The Cape May Bird Observatory was founded in 1975 in Cape May, New Jersey, United States, and is sponsored by the New Jersey Audubon Society. The purpose of the Cape May Bird Observatory is to conduct research, encourage conservation, and organize educational and recreational birding activities. It consists of two separate centers: the Center for Research and Education near Cape May Court House in the central part of Cape May County, and the Northwood Center in Cape May Point.

==Bird migration==
Cape May is at a crossroads for bird migration. Every spring and fall, thousands of migrating birds pass through the area. Subsequently, birders from all over the world have flocked to Cape May to witness the migrations.

==Ecotourism==
Former Cape May Bird Observatory Director Paul Kerlinger published landmark studies on ecotourism in the 1990s, showing the impact of ecotourism dollars on Cape May and several other tourist areas with wildlife refuges. The United States Fish and Wildlife Service honored his work with a special citation by then director Molly Beattie.
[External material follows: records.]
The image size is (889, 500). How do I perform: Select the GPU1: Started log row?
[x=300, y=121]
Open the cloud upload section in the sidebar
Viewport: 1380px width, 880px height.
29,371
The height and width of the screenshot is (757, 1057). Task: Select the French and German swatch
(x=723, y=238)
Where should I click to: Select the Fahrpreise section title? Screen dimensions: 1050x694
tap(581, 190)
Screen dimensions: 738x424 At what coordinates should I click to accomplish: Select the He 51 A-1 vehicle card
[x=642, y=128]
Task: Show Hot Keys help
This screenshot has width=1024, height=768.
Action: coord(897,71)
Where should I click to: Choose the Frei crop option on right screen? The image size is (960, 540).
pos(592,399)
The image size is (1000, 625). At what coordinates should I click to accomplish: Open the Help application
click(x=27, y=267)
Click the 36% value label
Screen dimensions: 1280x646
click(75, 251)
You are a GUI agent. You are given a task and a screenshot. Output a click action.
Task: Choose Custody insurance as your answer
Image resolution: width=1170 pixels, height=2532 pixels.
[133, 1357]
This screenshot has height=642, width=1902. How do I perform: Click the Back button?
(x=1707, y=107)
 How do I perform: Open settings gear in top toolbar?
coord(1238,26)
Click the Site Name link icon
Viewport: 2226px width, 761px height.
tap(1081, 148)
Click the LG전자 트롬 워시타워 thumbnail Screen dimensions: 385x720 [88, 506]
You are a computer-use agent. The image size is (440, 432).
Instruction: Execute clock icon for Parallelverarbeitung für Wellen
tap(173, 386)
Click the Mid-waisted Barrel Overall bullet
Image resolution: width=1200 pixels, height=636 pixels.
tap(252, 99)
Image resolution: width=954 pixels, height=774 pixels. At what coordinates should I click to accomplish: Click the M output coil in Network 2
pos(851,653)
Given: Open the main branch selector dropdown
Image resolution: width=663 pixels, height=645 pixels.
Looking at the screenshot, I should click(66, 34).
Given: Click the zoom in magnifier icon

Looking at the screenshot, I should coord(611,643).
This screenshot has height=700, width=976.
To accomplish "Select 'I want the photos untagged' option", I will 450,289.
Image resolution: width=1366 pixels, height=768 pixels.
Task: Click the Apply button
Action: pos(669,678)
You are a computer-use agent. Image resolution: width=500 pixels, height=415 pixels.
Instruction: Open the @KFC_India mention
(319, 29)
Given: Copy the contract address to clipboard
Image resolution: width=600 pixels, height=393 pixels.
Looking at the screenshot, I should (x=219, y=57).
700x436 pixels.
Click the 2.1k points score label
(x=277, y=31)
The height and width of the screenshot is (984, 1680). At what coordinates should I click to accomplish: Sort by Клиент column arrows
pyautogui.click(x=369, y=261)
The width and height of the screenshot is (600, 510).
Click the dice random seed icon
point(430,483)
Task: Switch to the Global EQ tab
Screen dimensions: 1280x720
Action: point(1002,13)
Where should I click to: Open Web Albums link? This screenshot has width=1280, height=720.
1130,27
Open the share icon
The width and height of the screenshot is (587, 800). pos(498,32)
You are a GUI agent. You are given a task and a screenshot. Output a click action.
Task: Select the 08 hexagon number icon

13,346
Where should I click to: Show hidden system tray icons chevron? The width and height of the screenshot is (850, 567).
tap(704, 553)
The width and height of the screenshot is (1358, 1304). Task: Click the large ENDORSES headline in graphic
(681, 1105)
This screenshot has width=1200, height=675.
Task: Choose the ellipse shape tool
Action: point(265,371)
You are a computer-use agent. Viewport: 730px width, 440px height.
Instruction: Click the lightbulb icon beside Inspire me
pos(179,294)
The Cape May Bird Observatory, as part of the New Jersey Audubon Society, also helps to organize the World Series of Birding each May. The World Series, as well as other birding festivals, such as the Cape May Fall Weekend, bring hundreds of people to the Cape May area, who enjoy its rich avifauna and support the local economy.

==Authors==
The Cape May area is home to many birding authors, including Dunne, Kerlinger, Pat and Clay Sutton, Michael O'Brien, Richard Crossley and Kevin Karlson.

Author David Allen Sibley was also a Cape May birder. Sibley wrote his classic field guide, The Sibley Guide to Birds, while he was living and birding in Cape May Point.